Instructions How to Write

Essay Writing Guidelines

The Writing Process
We’ve already begun the process because we have been taking notes while reading, highlighting important passages, noticing repetition of imagery, and tracing a theme throughout your reading. All your small and large group discussion posts are excellent prewriting exercises for writing on literature. Another part of your process would be to review your own discussion posts, reread the lectures, and consider how your ideas on the paper topic have developed. Jot down inspiring thoughts that come your way. Some critics make indexes of their own in the back of the book or in the margins so that they can notice important repetitions of scenes and/or ideas. You might start formulating a thesis by asking yourself questions, or by discussing questions online with others in the class or friends who have read the stories.

Your next step might be to make an outline. But you need not be so rigid about following this outline. Some people prefer making maps or drawings about their argument. I begin by selecting scenes that I think work well together. I spend some time analyzing them separately. Then I bring them together in my draft. When I bring them together, I work at making smooth transitions between them.

The Writing Paradox
Begin with a thesis but realize that during the course of writing your paper you may discover the need to revise or refine that thesis. This is normal and part of the writing process.
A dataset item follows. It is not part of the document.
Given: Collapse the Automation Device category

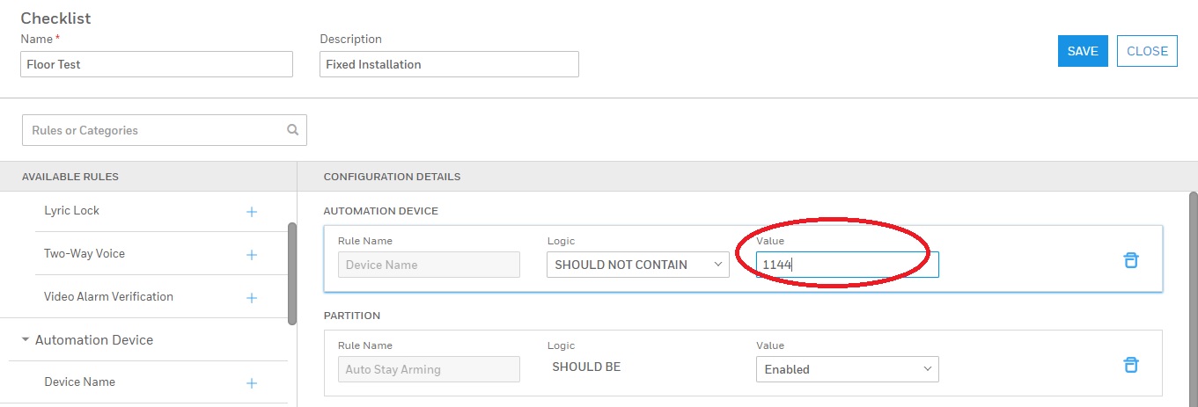Looking at the screenshot, I should (x=26, y=340).
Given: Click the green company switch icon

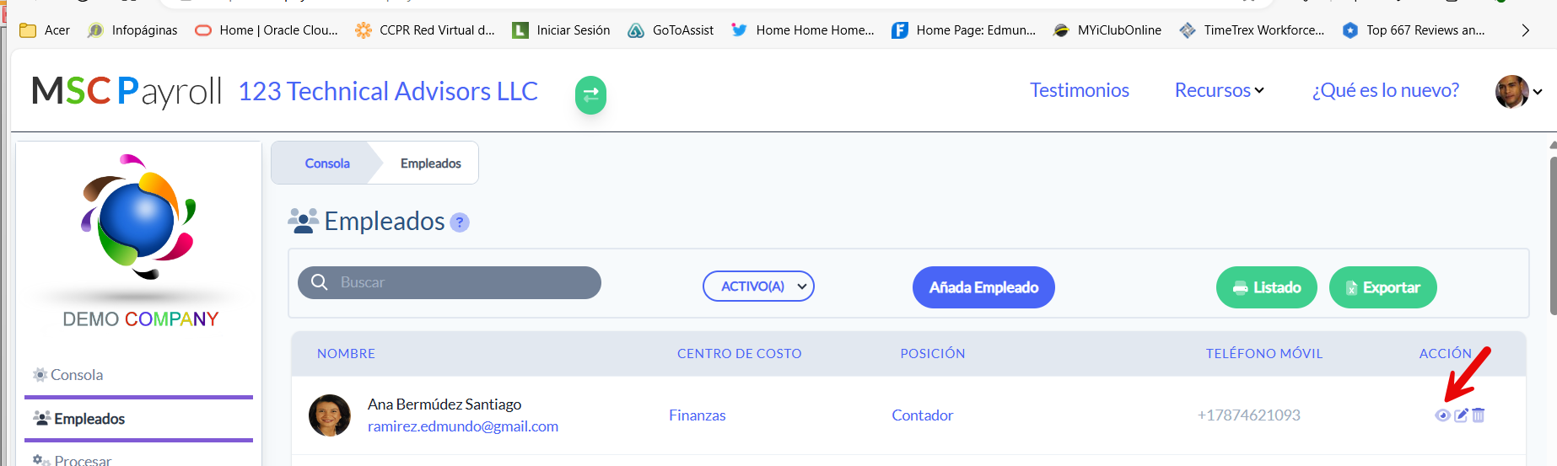Looking at the screenshot, I should [x=590, y=94].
Allow yourself enough time for this kind of necessary and fruitful revision. Remember, your responsibility as a writer is to demonstrate your thesis to your reader. Your evidence is the work under discussion. You may not have developed this thesis until you have written at least one and maybe more drafts. So in your process, the thesis comes near the end. But in your paper, you must begin with this thesis and proceed to show your reader exactly how one could arrive at that thesis.

The Difference between a Topic and a Thesis
Once you have chosen one of the topics provided, you must take a position on that topic. Your thesis is the position you take and in your thesis sentence you express the position you will support throughout the paper. The thesis is your idea on the topic. It focuses the topic of your paper on particular scenes and/or characters; it defines abstract ideas like violence with concrete scenes; it explains why these scenes and/or characters are important to the point you are making about the stories considered together.

You usually build your opening paragraph around your thesis. In the rest of your paper, you carefully support your thesis with evidence from the stories. Thus, each paragraph is organized around an idea that in turn supports your thesis. The thesis answers the question, So What? What are you going to tell your reader about the topic? Your thesis represents your position on the topic you have chosen and reveals something meaningful about the stories.
Build in Transitions.

When you are supporting your thesis, you want to be thinking about how certain evidence connects with other evidence. The most effective essays place persuasive evidence in the beginning. Avoid holding off on evidence because you want an element of surprise. This approach usually only confuses the reader. Establish your credibility at the beginning. And a strong point is your best means of doing that. Then carry your reader through your evidence with well thought out transitions.


Verb tenses.
The convention when writing about actions in literature is to use the present tense (regardless of the tense the author uses). Since we are not writing research papers, most of your text will be in the present tense. Be consistent in your use of tense. Also use the active rather than the passive voice. Use strong verbs!

Quotes.
Use quotes selectively. Your job is to support your thesis with textual evidence. Your job is not to retype the novel or memoir. When you use direct quotes from the work, make sure they are accurate and place them in your text within double quotation marks. Introduce the quote with a phrase, and then comment specifically upon it to defend your inclusion of it. Explain why the language or phrase is important to your thesis.

Title.
A good title often reflects a good essay. Sometimes, if you are having difficulty with a title, that difficulty may reflect a lack of focus in your essay. A good title should be succinct and give the reader some general idea of what your essay is about.

In your opening paragraphs you introduce the author's full name and the title of the work you are discussing. Thereafter refer to the author by her last name. Characters are usually referred to with the name the narrator most frequently uses. The format for quotations is that you close the quote, place the page number within parentheses, and put the punctuation mark outside the parenthesis. If you are writing on two works, and for some reason it is not clear from which you have taken the passage, include the author's last name in the parentheses. For example: (Jacobs 101).